In the entries below, rename "This screenshot has" to "The image has" and change nothing else. Give the lines back without the pictures.

> _Provided information_:
---
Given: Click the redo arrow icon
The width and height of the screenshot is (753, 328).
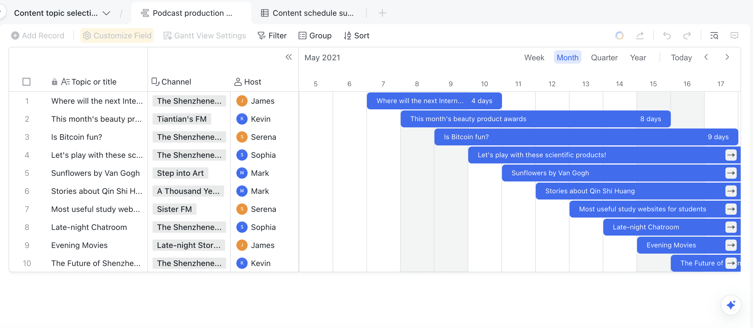Looking at the screenshot, I should [x=687, y=35].

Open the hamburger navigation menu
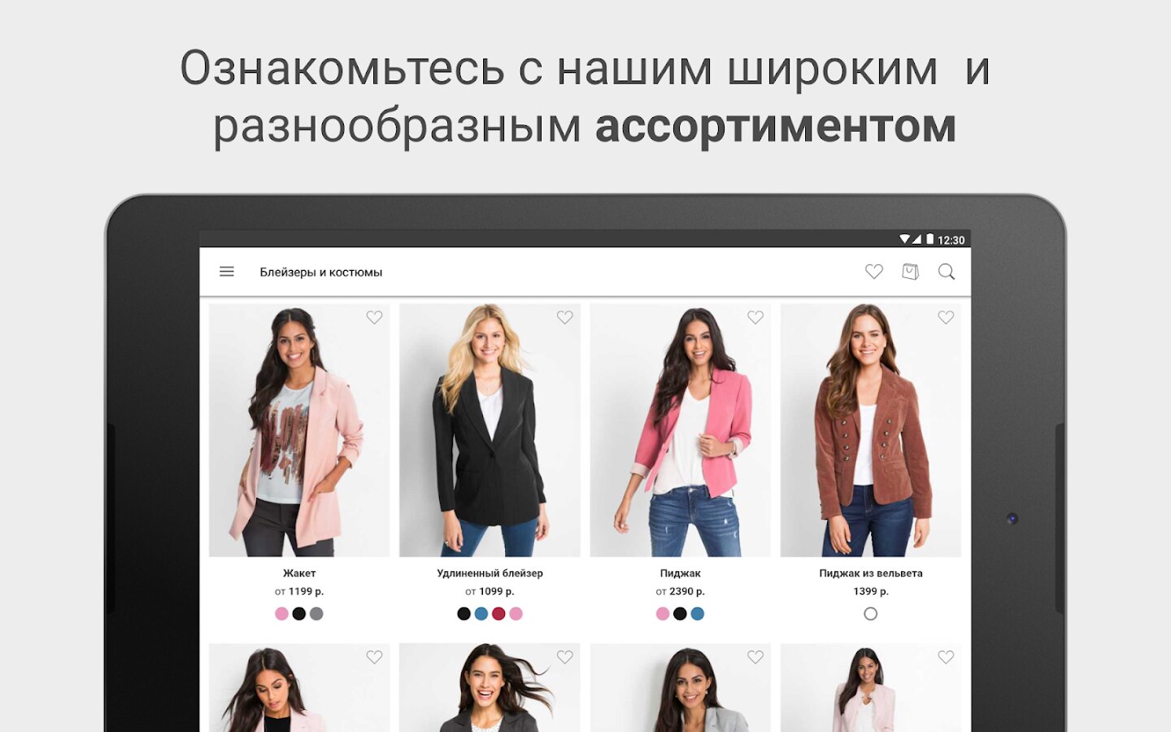click(227, 272)
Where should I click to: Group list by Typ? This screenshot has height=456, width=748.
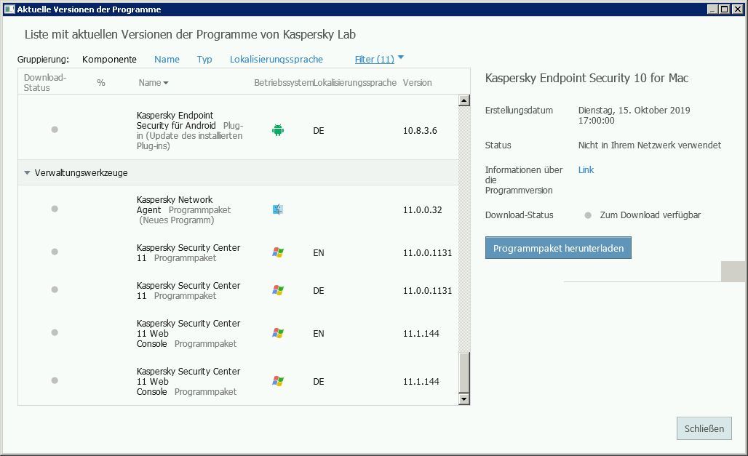[x=204, y=60]
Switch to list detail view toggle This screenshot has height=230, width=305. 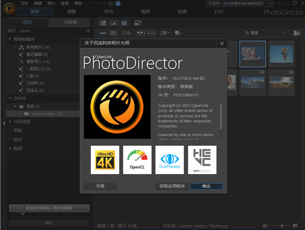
---
> _Task response_:
Given: Click the redo arrow icon
The width and height of the screenshot is (753, 328).
Looking at the screenshot, I should [x=687, y=35].

Open the hamburger navigation menu
click(227, 272)
Where should I click to: Group list by Typ? The image has height=456, width=748.
[x=204, y=60]
Switch to list detail view toggle The image has height=230, width=305. 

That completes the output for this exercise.